**Task to carry out**
Go through the material and pull out every line with the string "agent" in it.

**Data for the task**
= Beginning of Section =

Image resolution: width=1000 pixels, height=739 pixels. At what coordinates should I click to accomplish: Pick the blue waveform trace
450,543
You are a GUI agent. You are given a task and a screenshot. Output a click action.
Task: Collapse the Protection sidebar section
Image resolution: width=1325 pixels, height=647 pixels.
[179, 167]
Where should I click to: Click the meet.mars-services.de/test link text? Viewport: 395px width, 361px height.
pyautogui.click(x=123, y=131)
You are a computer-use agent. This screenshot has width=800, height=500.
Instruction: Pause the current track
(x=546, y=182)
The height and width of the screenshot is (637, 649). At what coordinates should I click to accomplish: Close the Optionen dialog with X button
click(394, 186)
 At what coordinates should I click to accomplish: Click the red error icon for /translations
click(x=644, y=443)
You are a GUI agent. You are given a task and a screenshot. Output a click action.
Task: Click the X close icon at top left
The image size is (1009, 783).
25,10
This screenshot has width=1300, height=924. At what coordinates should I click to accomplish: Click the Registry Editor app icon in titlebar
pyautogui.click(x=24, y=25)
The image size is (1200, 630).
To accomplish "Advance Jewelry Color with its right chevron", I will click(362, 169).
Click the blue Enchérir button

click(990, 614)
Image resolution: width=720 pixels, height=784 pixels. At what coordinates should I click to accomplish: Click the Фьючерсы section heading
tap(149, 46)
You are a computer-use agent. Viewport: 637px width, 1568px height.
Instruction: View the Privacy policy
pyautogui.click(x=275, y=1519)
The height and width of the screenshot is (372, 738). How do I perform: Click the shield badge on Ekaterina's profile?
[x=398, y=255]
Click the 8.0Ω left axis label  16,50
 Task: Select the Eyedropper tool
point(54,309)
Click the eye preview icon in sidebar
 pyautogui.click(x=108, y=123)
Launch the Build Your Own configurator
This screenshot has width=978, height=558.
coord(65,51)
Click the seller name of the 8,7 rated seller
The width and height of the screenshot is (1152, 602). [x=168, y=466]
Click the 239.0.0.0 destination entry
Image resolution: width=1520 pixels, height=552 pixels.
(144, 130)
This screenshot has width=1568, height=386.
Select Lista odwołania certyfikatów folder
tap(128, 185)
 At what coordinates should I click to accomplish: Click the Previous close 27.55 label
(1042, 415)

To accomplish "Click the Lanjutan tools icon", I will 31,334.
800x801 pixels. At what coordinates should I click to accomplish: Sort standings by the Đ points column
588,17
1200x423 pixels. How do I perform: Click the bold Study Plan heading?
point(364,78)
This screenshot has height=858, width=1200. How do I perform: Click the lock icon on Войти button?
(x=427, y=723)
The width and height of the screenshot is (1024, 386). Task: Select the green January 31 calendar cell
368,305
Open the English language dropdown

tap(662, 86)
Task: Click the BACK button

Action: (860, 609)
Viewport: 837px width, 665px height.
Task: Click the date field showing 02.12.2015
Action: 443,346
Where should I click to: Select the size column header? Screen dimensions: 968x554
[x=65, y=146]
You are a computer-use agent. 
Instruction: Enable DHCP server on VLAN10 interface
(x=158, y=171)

= End of Section =

**Answer area**
You are a GUI agent. You are given a task and a screenshot. Output a click action.
You are a computer-use agent. This screenshot has width=800, height=500.
You are a GUI agent. You are given a task and a screenshot. Output a click action.
You are a computer-use agent. Viewport: 637px width, 1568px height.
You are a computer-use agent. 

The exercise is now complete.